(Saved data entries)
○ ○ ○ ○ ○ ○ ○

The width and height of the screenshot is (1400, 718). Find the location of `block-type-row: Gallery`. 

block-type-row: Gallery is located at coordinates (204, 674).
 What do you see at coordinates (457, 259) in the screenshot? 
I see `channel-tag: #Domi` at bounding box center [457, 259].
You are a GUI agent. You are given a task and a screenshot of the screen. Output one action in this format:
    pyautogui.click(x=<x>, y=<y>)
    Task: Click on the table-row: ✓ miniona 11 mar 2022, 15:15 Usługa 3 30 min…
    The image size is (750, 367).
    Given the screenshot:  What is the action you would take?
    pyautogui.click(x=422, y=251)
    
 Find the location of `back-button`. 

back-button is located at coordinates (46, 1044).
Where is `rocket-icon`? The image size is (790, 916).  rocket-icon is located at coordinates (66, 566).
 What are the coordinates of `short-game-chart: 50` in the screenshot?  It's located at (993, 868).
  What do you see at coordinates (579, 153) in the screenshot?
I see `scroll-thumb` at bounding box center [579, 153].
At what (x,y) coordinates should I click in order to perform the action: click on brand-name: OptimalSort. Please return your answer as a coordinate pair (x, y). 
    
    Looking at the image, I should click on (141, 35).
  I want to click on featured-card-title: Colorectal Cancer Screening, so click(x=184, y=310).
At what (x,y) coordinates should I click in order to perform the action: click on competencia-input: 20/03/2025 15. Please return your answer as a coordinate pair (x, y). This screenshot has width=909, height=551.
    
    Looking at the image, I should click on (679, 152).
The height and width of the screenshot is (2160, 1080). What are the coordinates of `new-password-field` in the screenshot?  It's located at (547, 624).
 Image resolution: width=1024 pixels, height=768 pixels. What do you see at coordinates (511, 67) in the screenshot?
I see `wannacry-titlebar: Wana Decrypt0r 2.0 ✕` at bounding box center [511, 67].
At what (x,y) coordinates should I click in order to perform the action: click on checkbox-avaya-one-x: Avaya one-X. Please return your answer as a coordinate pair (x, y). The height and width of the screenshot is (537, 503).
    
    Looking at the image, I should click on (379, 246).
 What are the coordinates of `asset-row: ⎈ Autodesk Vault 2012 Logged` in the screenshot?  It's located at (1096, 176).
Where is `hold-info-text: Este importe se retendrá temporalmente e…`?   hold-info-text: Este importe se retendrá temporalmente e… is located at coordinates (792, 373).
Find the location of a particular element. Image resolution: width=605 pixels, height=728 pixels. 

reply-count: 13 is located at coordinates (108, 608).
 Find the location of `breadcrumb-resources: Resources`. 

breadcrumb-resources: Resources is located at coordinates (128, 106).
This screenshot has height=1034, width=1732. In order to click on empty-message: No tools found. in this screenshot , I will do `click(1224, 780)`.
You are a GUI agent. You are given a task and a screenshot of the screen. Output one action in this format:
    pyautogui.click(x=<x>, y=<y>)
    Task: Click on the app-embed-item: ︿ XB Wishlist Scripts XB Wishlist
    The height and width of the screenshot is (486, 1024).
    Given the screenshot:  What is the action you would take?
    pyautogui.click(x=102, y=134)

○ ○ ○ ○ ○ ○ ○

Reproduce these lines, swapping "Find the location of" for "Locate" throughout and leaving everything else unchanged.

### [SOLUTION]
The width and height of the screenshot is (1400, 718). Locate `block-type-row: Gallery`. 

block-type-row: Gallery is located at coordinates (204, 674).
 What do you see at coordinates (457, 259) in the screenshot? 
I see `channel-tag: #Domi` at bounding box center [457, 259].
You are a GUI agent. You are given a task and a screenshot of the screen. Output one action in this format:
    pyautogui.click(x=<x>, y=<y>)
    Task: Click on the table-row: ✓ miniona 11 mar 2022, 15:15 Usługa 3 30 min…
    The image size is (750, 367).
    Given the screenshot:  What is the action you would take?
    pyautogui.click(x=422, y=251)
    
 Locate `back-button`. 

back-button is located at coordinates (46, 1044).
Where is `rocket-icon`? The image size is (790, 916).  rocket-icon is located at coordinates (66, 566).
 What are the coordinates of `short-game-chart: 50` in the screenshot?  It's located at (993, 868).
  What do you see at coordinates (579, 153) in the screenshot?
I see `scroll-thumb` at bounding box center [579, 153].
At what (x,y) coordinates should I click in order to perform the action: click on brand-name: OptimalSort. Please return your answer as a coordinate pair (x, y). 
    
    Looking at the image, I should click on (141, 35).
  I want to click on featured-card-title: Colorectal Cancer Screening, so click(x=184, y=310).
At what (x,y) coordinates should I click in order to perform the action: click on competencia-input: 20/03/2025 15. Please return your answer as a coordinate pair (x, y). This screenshot has width=909, height=551.
    
    Looking at the image, I should click on (679, 152).
The height and width of the screenshot is (2160, 1080). What are the coordinates of `new-password-field` in the screenshot?  It's located at (547, 624).
 Image resolution: width=1024 pixels, height=768 pixels. What do you see at coordinates (511, 67) in the screenshot?
I see `wannacry-titlebar: Wana Decrypt0r 2.0 ✕` at bounding box center [511, 67].
At what (x,y) coordinates should I click in order to perform the action: click on checkbox-avaya-one-x: Avaya one-X. Please return your answer as a coordinate pair (x, y). The height and width of the screenshot is (537, 503).
    
    Looking at the image, I should click on (379, 246).
 What are the coordinates of `asset-row: ⎈ Autodesk Vault 2012 Logged` in the screenshot?  It's located at (1096, 176).
Where is `hold-info-text: Este importe se retendrá temporalmente e…`?   hold-info-text: Este importe se retendrá temporalmente e… is located at coordinates (792, 373).
Locate a particular element. Image resolution: width=605 pixels, height=728 pixels. 

reply-count: 13 is located at coordinates (108, 608).
 Locate `breadcrumb-resources: Resources`. 

breadcrumb-resources: Resources is located at coordinates (128, 106).
This screenshot has height=1034, width=1732. In order to click on empty-message: No tools found. in this screenshot , I will do `click(1224, 780)`.
You are a GUI agent. You are given a task and a screenshot of the screen. Output one action in this format:
    pyautogui.click(x=<x>, y=<y>)
    Task: Click on the app-embed-item: ︿ XB Wishlist Scripts XB Wishlist
    The height and width of the screenshot is (486, 1024).
    Given the screenshot:  What is the action you would take?
    pyautogui.click(x=102, y=134)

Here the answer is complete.